先生が学生のバイトを嫌うのは、実験が疎かになるからなのだ。古き良き時代を知る先生方は、実験の水準数をこなし、成果をたくさん出せば、とりあえずは上機嫌なのだ。

実験時間10hrも0.5hrも同じ1プロット。

B4の実験は最長6hrまでになるように、卒論のテーマを決めた。6hrなら朝に仕掛けて夕方前に片付けまで終わる。簡単に言うと、「反応初期における〜の検討」みたいなテーマにした。
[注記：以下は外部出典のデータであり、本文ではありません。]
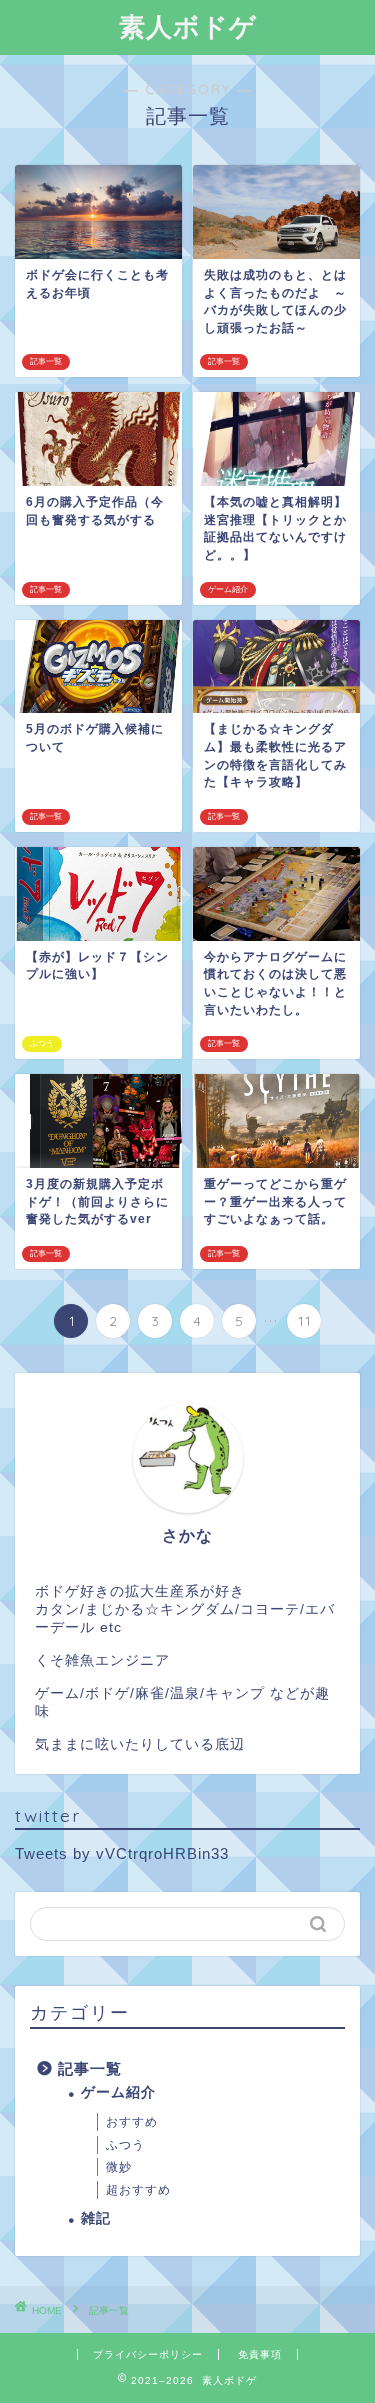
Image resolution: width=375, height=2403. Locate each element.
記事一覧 (90, 2068)
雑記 (96, 2218)
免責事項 (260, 2354)
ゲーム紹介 (118, 2092)
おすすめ (132, 2122)
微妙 (119, 2167)
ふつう (125, 2145)
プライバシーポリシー (148, 2354)
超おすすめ (138, 2190)
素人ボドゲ (188, 26)
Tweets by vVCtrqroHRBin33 (122, 1853)
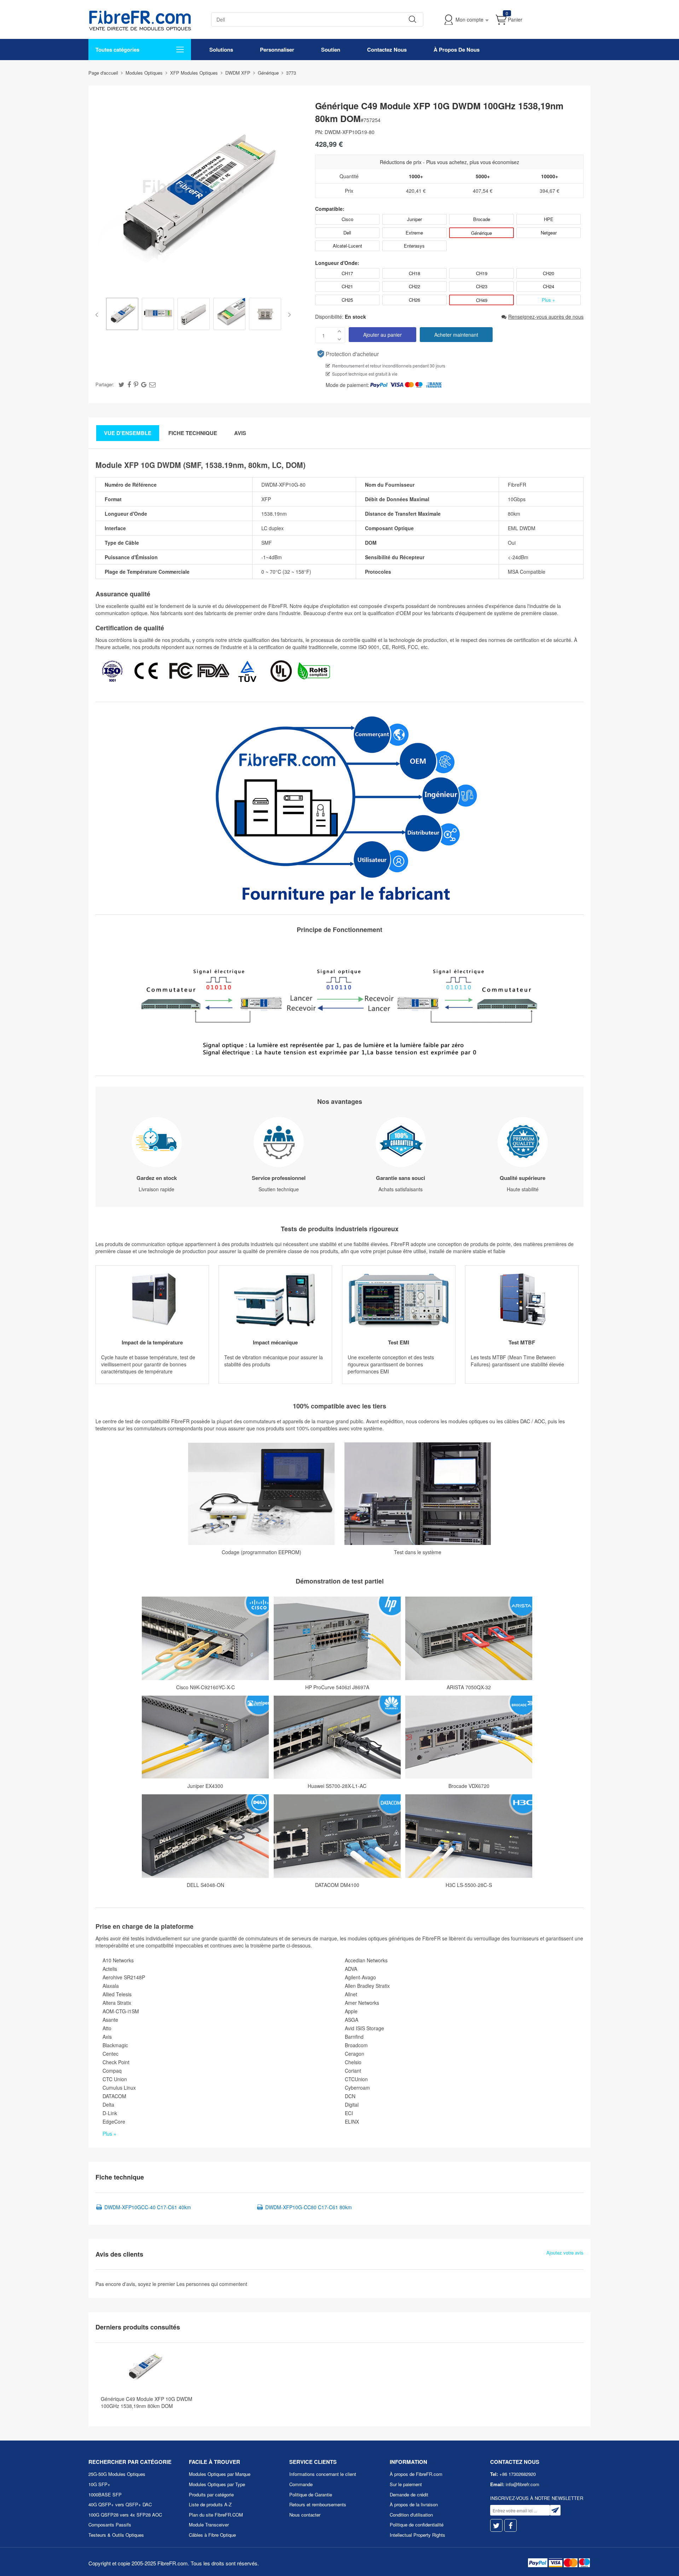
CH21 (347, 286)
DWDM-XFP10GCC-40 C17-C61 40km (147, 2207)
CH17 (347, 273)
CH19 (481, 273)
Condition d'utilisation (411, 2514)
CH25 (347, 299)
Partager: (104, 384)
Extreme (414, 232)
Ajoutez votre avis (565, 2253)
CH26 (414, 299)
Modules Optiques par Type (217, 2484)
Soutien (330, 49)
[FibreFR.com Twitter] (496, 2525)
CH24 (548, 286)
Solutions (221, 49)
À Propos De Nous (457, 49)
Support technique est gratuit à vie (364, 374)
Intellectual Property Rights (417, 2534)
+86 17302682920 (517, 2474)
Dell (347, 232)
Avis (240, 433)
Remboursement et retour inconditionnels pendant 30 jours (388, 366)
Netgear (549, 232)
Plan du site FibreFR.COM (216, 2514)
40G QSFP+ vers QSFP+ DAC (120, 2504)
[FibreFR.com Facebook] (510, 2525)
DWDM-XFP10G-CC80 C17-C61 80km (308, 2207)
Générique (481, 233)
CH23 (481, 286)
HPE (548, 219)
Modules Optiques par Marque (219, 2474)
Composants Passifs (109, 2524)
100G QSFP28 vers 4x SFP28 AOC (125, 2514)
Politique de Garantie (310, 2494)
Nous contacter (304, 2514)
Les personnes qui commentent (211, 2283)
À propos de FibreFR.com (416, 2474)
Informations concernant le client (322, 2474)
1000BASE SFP (105, 2494)
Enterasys (414, 245)
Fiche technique (192, 433)
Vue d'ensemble (127, 433)
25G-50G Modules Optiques (116, 2474)
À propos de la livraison (414, 2504)
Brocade (481, 219)
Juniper (414, 219)
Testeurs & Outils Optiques (116, 2534)
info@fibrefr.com (522, 2484)
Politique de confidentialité (416, 2524)
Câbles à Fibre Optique (212, 2534)
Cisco (347, 219)
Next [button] (288, 315)
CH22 (414, 286)
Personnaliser (277, 49)
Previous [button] (98, 315)
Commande (301, 2484)
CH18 (414, 273)
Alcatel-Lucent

ちょっと反応させたら実験は終了できる。

M1、お前もか。

その後、もう1人の後輩であるM1も、実はずっとバイトしてまして。。。と言ってきた。B4の件で味をしめた私は、こっちも実験時間短めスタイルに変えた。

そして流れるチーム間の不協和音

しばらくはうまく行った。

私のチームのB4とM1は、夕方前に帰って行く日が多い。バイトしているのもなんとなく雰囲気で伝わる。夜遅くまで実験している他チームの後輩達のフラストレーションが溜まってきていた。

何故あいつらは、早く帰って自由にバイトもしてるのに自分たちは。。。と

そして起こる事件

秋の学会発表の準備で忙しい時期に事件は起こる。M2が皆発表することになっていて、資料修正、先生からのダメ出し、追加実験の日々に疲れて殺伐としていた。
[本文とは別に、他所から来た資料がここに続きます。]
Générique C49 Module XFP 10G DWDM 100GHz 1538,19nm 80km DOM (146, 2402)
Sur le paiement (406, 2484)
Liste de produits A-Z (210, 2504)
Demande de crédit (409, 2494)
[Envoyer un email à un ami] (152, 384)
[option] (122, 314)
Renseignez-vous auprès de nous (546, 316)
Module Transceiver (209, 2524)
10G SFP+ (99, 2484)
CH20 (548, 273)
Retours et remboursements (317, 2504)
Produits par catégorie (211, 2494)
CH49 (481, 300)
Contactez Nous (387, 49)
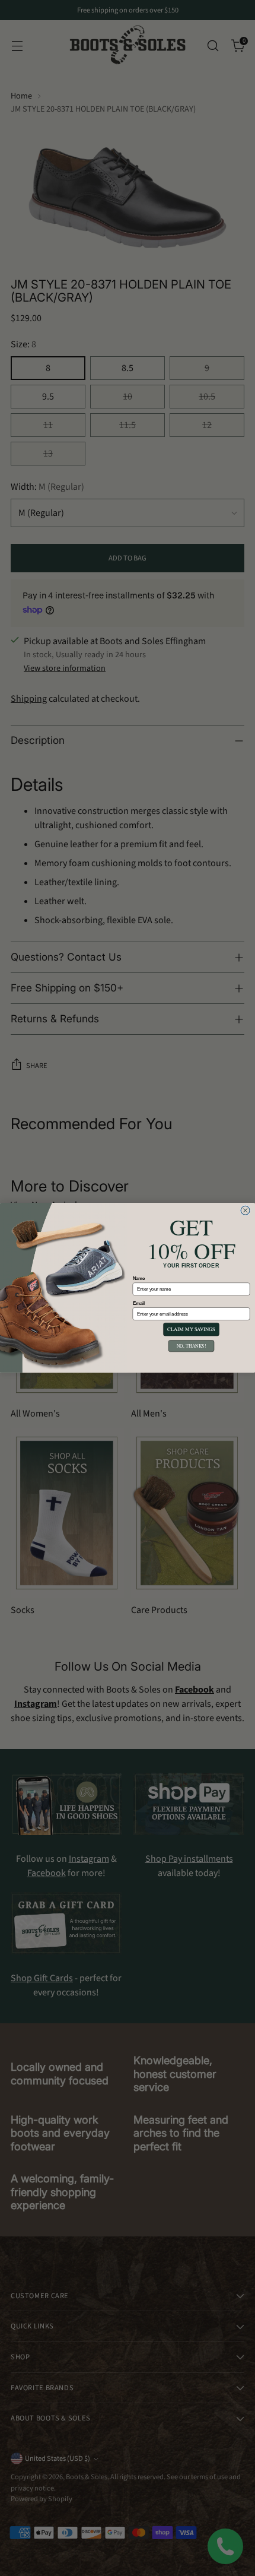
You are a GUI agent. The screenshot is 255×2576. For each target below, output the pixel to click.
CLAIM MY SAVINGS (191, 1329)
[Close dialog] (245, 1210)
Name (139, 1278)
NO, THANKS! (191, 1346)
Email (139, 1303)
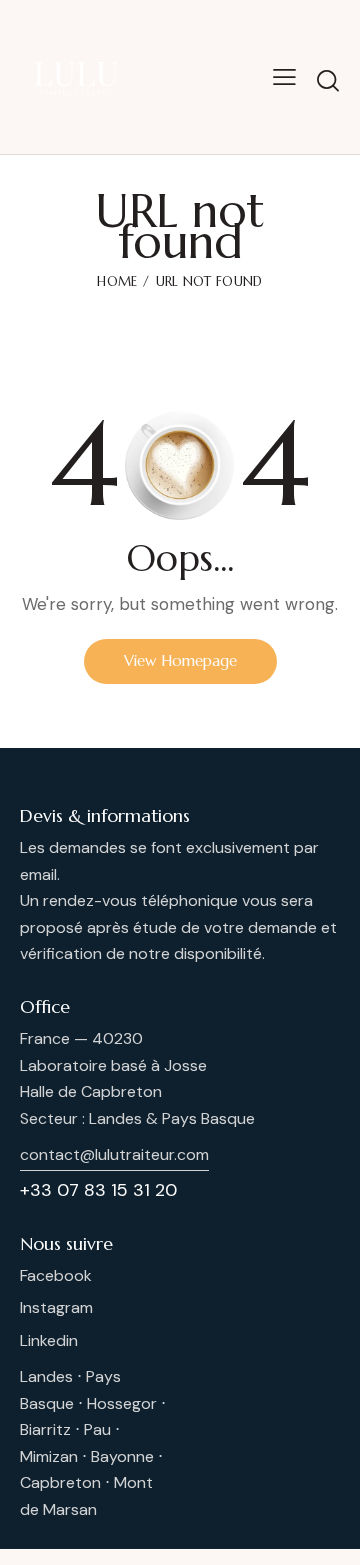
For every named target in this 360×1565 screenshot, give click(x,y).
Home (117, 281)
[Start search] (328, 80)
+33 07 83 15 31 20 (98, 1190)
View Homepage (180, 660)
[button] (284, 77)
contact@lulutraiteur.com (114, 1154)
他のチームはB4の卒論をM2の修論が包含する構成なので、M2とB4は一蓮托生である。

一方で私のチームは(指導教官の方針で)卒論と修論が別テーマで独立していた。M2の私とM1、B4はそれぞれ違うテーマだった。

他のチームは全員が夜中まで忙殺される中、私のチームは私だけが残り他の2人は普段通り夕方前には帰宅していた。

そう、あれは学会2週間まえの日付が変わる時間帯のことだった。

昼に先生からのダメ出しを受けた他のチームが、資料を直していた。そのチームのB4がM2に対してぶつくさと文句を言っていた。
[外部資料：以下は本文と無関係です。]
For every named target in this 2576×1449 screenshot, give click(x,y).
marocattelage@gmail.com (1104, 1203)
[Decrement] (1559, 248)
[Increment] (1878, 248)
「あっちのチームは早く帰ってるのに、何で俺はこんな遅くまでアンタの発表のために苦労させられなきゃいけないんだ。あっちのチームにしておけばよかった」と。

始まる取っ組み合いのケンカ。

B4の発言に怒ったM2が殴りかかった。二十歳を超えたシラフの大人が取っ組み合ってるのをこんな間近で見ることになるとは。

私のスヌーピーのマグカップからは衝撃でコーヒーがこぼれた。

怒りの矛先がなぜ

慌てて仲裁に入ると、M2同期の怒りの矛先は私に向き、「お前が後輩を好きな時間に帰して楽させてるのが悪いのだ」と。それ以外にも研究の進め方とか色々と罵詈雑言を浴びせられることとなった。

晴天の霹靂であった

この慣用句の使いどころを初めて知った。

少し同情はしていた。彼らのチームはなかなか実験が上手く行かず中途半端な20hr/水準、1hr経過毎にサンプリングとかストイックすぎる、めんどくさ過ぎる実験を2人交代制を敷いてやってたから。

なぜ20hrなのか、なぜ1hr定期サンプリングなのか、反応初期は刻んで、安定してきたら数時間に一回でいいのじゃないか?

今なら笑い話。。。か?

これをきっかけに生じたギクシャクは最後まで続く。秋の学会→修論卒論→春の学会 まで殺伐研究室であった。

今なら笑い話にできるだろうか。大学を離れてから、彼とは一度も会っていないのでわからない。